Our guides, Sally and Bill, were knowledgeable and experienced, and the itinerary was well curated. Each day brought something different, from classic mountain days with taxing ascents to long, leisurely bimbles through verdant alpine meadows.

Thrill-seekers may also find themselves tempted by Val Gardena’s more vertiginous possibilities. The fighting along the Italian Front in the Great War saw the creation of many ‘vie ferrate’ (literally ‘iron ways’), where steel cables and ladders were bolted into the rock faces to help soldiers access strong strategic positions. These via ferrata routes have found their place in the modern world of leisure mountaineering as a sort of halfway house between a scramble and a rock climb. If you want to tackle one – perhaps on the mid-week ‘free day’ – you’ll need some specialist equipment and a local guide, but there are various firms in Selva that can oblige.

Alpine wildflowers

Not everyone chose to walk nose-to-tail on the group trips every day. Some of my fellow ramblers did the odd day of independent walking, while two keen botanists among our number tended to devise even shorter routes, so as to dawdle as long as possible over the local flora. One evening as we sat in the hotel bar, they proudly informed me that they’d spent an hour covering a single kilometre that morning.

Dolomites

It was easy to see how. Even as a layman, I don’t think I’ve ever encountered wildflower meadows to compare. Among the innumerable buttercups and bright clusters of bird’s-foot trefoil were pale alpine pasque flowers, rich yellow globeflowers, the purple blue trumpets of gentians, and pink alpine rhododendrons. My botanically-minded companions returned from their forays with pictures of the various orchids they’d sniffed out (including the famous lady’s slipper), and I found myself childishly delighted one afternoon above the Vallunga (the ‘long valley’ reaching north east out of Selva) when Sally pointed out the sticky-looking leaf rosette of an alpine butterwort, a carnivorous plant that feasts off insects at high altitudes.

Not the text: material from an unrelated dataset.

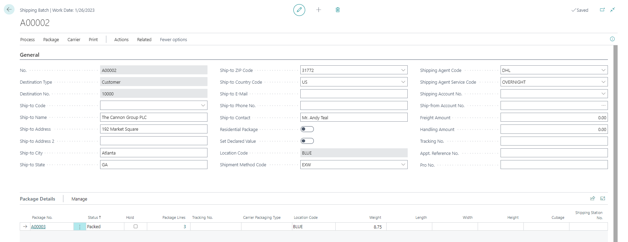Click the Tracking No. input field

(554, 141)
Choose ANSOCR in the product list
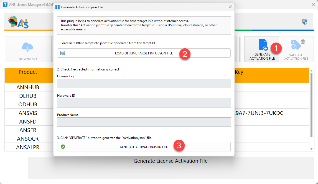The image size is (318, 184). click(28, 139)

Europe’s largest alpine meadow

Several walks ventured up onto the Alpe di Siusi (commonly known by its German name, the Seiser Alm), and these routes were among my highlights of the week. The largest high-altitude meadow in Europe, it’s set on the south side of Val Gardena above the village of Ortisei, and covers more than 20 square miles.

Our penultimate day saw us loop round the back of Sassolungo – the iconic ‘long rock’ that towers sentinel-like over Val Gardena – following a narrow path along the southern slopes of her stocky little sister, Sasso Piatto. As we descended onto the plateau of the Alpe di Siusi, the dusty mountain beneath our feet gave way to soft, fresh meadow, glittering with wildflowers. Bay ponies lounged in the sunshine under vibrant blue skies, and the rugged limestone peaks hulked tall in every direction. Visiting this extraordinary landscape in 1873, the English novelist Amelia Edwards wrote, ‘Imagine an American prairie lifted up bodily upon a plateau from 5,500 to 6,000 feet in height – imagine a waving sea of deep grass taking the broad flood of the summer sunshine and the floating shadows of the clouds […] then, after all, I doubt if you will have conceived any kind of mental picture that does justice to the original.’

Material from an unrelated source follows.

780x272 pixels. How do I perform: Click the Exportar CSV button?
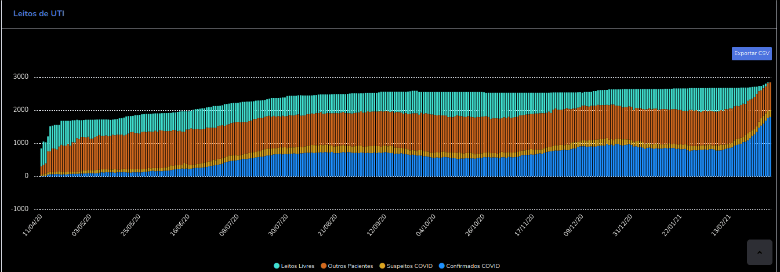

You’ll just have to go and see for yourself.

Dolomites

WALK IT!

  • TIME/DISTANCE: Joly stayed in Selva, Val Gardena, and walks were accessed by bus, ski lift or directly from the hotel. Most walks departed around 9am and returned around 4pm. Itineraries vary depending on season and weather, but generally the easier walks range from 814km (5–9 miles), with 180–420m (600–1,400ft) of ascent, while the harder walks cover 11–18km (7–11 miles), with 700–1,300m (2,300–4,250ft) of ascent and up to 1,300m (4,250ft) of descent.